在linux上安装oracle时的limit设定

oracle 10g database在linux安装时,设定oracle用户limit时:为何在pam模组里面添加了limit限制然后又要在login shell里面修改呢,这样相互的设定会被影响。经过测试login shell的设定会覆盖pam模组的设定


以下是询问oracle support的结果

 The simple way to adjust resource limits is to set the same hard/soft limit only in /etc/security/limits.conf and ignore /etc/profile; This is the recommended way, used by oracle-validated as well. 

In some notes, ie Note 419646.1 and Note 421308.1 ,there is another procedure to set resource limits for the user "oracle". 
Normally, when a user logs in, /etc/security/limits.conf is first loaded by the PAM module pam_limits, and then login shell does the initialization from /etc/profile . 
In the notes, first set the different soft/hard values for the oracle user, in /etc/security/limits.conf: 
# cat /etc/security/limits.conf 
... 
oracle soft nproc 2047 
oracle hard nproc 16384 
oracle soft nofile 1024 
oracle hard nofile 65536 

Once you set the hard limits in this example, the maximum open files are 65536, and the maximum user processes are 16384, you can not increase the hard limit threshold value any more from /etc/profile. But, you may raise soft limit to the maximum value(hard) in /etc/profile: 
# cat /etc/profile 
... 
if [ $USER = "oracle" ]; then 
ulimit -u 16384 
ulimit -n 65536 
fi 

In this case, the soft & hard limits are the same finally. 

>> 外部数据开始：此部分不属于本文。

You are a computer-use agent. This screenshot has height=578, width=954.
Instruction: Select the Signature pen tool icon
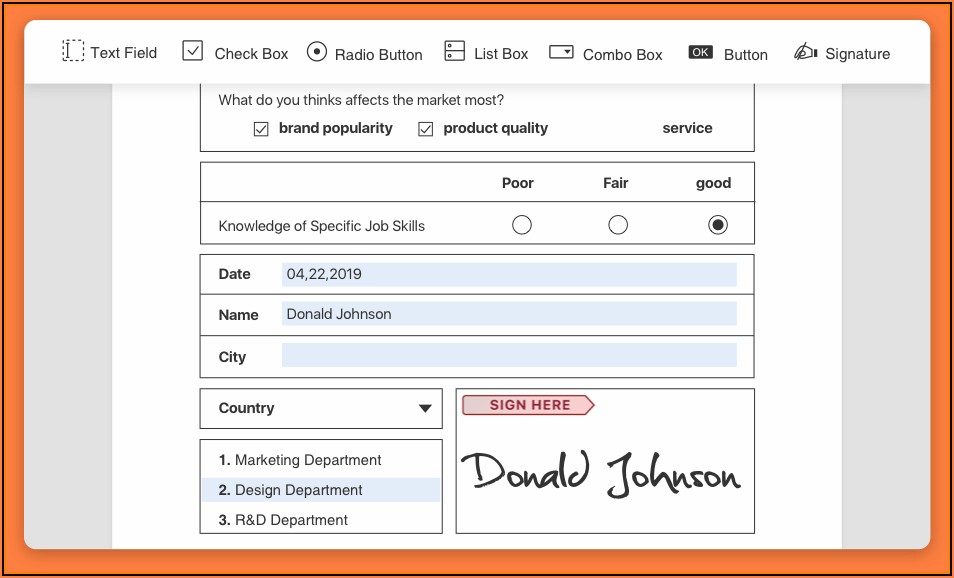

You need notice two points if setting different soft/hard limit: 
1. If you have set different soft/hard values in /etc/security/limits.conf and /etc/profile, upon the oracle user login, the user's initial nofile/nproc limit value in the /etc/security/limits.conf, is overrwritten by the /etc/profile script. 
2. /etc/profile is only invoked for the login shell. For any non-login shell, the setting in /etc/profile, are skipped.